Nel maggio 2018, un inseguimento della polizia belga a un furgone sospettato di trasportare migranti irregolari si è concluso tragicamente, dando origine a un ampio dibattito sull’uso della forza, sulle politiche migratorie e sulla tutela delle persone più vulnerabili. Da questo episodio prende forma il film, che va oltre la ricostruzione dei fatti per interrogarsi sulle implicazioni morali e politiche di quella notte.

Con uno sguardo lucido e profondamente umano, Bergman costruisce un racconto immersivo che evita ogni semplificazione. Clara non è solo un film sulla migrazione, ma una storia di persone: una giovane coppia innamorata, una bambina, un uomo in uniforme, tutti intrappolati in un sistema più grande di loro.
“Non volevo raccontare “i migranti” o “la polizia” come categorie astratte”, ha dichiarato la regista. “Volevo entrare nei personaggi, nei loro desideri e nelle loro contraddizioni”. Ne nasce un’opera che mette in dialogo punti di vista diversi, scegliendo la complessità al posto del giudizio.
Come ha osservato Ken Loach, intervenendo sulla vicenda reale: “Sono persone che fuggono dal terrore, tra le più esposte e vulnerabili che possiamo immaginare”. Una riflessione che attraversa il film e ne rafforza la portata universale.
Girato quasi interamente di notte, Clara si distingue per una forte dimensione visiva e sensoriale: la macchina da presa si avvicina ai corpi, ai gesti, agli oggetti, restituendo in modo tangibile la paura ma anche la speranza e l’amore. Il film si inserisce così nel dibattito contemporaneo sulle politiche migratorie europee, interrogando il rapporto tra sicurezza e umanità, tra legge e responsabilità morale.
Al centro resta però una storia intima: quella di Sara, Adam e della piccola Clara.

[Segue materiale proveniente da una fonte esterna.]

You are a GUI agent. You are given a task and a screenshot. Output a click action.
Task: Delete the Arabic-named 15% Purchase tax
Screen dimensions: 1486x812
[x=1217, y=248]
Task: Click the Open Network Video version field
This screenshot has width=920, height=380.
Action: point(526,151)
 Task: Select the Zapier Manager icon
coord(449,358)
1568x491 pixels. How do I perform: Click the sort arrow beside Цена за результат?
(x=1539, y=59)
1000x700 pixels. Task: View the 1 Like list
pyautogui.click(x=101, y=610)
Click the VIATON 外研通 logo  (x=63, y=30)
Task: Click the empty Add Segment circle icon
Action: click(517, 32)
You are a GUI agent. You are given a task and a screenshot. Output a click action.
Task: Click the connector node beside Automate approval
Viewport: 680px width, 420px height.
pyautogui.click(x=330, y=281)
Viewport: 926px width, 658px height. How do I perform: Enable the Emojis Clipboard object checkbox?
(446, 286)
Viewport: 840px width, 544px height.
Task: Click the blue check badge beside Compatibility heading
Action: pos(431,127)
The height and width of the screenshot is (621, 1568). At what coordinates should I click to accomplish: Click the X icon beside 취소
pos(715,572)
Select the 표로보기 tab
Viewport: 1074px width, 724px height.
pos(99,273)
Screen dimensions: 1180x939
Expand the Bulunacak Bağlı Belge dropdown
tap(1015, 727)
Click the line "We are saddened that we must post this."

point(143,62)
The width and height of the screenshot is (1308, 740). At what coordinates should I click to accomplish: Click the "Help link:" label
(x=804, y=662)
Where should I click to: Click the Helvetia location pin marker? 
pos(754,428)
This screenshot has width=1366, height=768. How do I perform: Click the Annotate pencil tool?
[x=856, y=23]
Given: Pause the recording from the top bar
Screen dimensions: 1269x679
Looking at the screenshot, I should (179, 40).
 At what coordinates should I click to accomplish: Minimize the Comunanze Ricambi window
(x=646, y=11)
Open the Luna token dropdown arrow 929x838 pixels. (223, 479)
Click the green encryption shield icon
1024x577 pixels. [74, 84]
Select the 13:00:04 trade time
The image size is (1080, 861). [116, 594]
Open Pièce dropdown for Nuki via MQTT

Una quotidianità fragile ma viva, fatta di gesti semplici, tenerezza e resistenza. Un racconto che, pur attraversando il dolore, lascia spazio alla possibilità di ricominciare.
Il film ha ricevuto il patrocinio di Amnesty International Italia, che ne ha sottolineato la forza nel raccontare un decennio segnato da vite spezzate a causa di politiche irresponsabili. In questo contesto, Clara e i suoi genitori diventano il simbolo di un sistema cinico: riescono a salvarsi, ma non completamente.